Coming off a year in which it won some of the biggest local-equities mandates, including getting an extra $500 million from AustralianSuper, Fidelity Worldwide Investment is seeing opportunities to expand its business with increased institutional interest in its global and Asian equity strategies.

Fidelity’s Australian head of institutional business, Gary Bailey says its position as a research-driven investment house remains the key to its investment results.

In what has persistently remained a challenging environment for asset managers, Fidelity has continued to expand its offerings, including adding fixed income and direct real estate products.


Consolidation acceleration

While Fidelity and competitors such as Perpetual, which recently launched a core-equities campaign, are stepping up their offerings, Bailey predicts that recent consolidation in the industry will continue.

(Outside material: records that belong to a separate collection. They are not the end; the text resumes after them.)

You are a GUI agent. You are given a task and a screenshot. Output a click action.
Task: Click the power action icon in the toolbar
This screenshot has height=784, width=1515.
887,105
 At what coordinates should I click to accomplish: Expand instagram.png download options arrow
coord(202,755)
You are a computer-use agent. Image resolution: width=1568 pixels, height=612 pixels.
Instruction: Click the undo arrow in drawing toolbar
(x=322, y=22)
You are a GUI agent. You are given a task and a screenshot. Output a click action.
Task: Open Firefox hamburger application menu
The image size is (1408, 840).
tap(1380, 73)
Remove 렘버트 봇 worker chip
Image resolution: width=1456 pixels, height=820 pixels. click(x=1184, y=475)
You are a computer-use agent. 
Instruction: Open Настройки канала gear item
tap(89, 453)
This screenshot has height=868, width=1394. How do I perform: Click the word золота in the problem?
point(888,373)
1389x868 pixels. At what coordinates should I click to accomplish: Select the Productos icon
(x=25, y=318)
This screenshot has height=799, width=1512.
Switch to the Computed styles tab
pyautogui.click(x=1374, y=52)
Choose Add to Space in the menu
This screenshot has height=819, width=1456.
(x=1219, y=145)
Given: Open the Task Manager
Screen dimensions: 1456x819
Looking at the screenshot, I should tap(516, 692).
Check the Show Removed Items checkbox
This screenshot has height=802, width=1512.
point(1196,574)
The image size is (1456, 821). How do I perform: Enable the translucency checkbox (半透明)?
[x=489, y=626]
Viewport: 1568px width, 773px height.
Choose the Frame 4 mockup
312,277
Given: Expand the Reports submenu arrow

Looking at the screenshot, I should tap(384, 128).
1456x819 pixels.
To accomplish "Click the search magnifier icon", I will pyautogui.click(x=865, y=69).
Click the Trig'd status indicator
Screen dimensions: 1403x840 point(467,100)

“We have had a lot of consolidation of funds in the market already and my impression is that we will see a new acceleration of that consolidation,” he says.

“This consolidation means a much larger volume of funds channelled through a much smaller number of vehicles.”


In a low-growth world

While 2011 saw emerging-market equities sell off on the back of concern over risk assets, Fidelity’s Asia fund portfolio manager David Urquhart separately said investors are looking closely at compelling valuations for Asian equities, with many markets trading at or near historic lows.

Bailey notes that as investors also search for yield they are focusing on equity strategies that hone in on quality stocks with good income streams.

“In a low-growth world, the prospects for high capital growth are limited so income becomes that much more important, so we are definitely seeing more interest and more awareness of that,” he says.

In July it was reported that Fidelity won $500 million of AustralianSuper’s Australian-equities business from Orion Asset Management. While Bailey would not comment specifically on a client, Fidelity is believed to now manage more than $1.5 billion of AustralianSuper’s local-equities portfolio.


Funds have more firepower

Large funds such as AustralianSuper now bring a lot of more internal investment firepower to discussions, now drawing on both the expertise of expanded internal investment teams and asset consultants.

“By the time superannuation funds come to us as part of a new mandate search they already have a very specific idea of what they are looking for. It doesn’t change what we do. Our approach is very research driven. We do our own fundamental research, we develop our own portfolio managers, and we have a range of different portfolio-manager styles and they evolve from the process,” he says.

Bailey says the industry will only know the effect the growth of in-sourcing has on the funds-management industry after the changes had washed through in the next five years.

“We continue to do what we do and maintain good connections in a non-intrusive way with the large funds and asset consultants,” he says.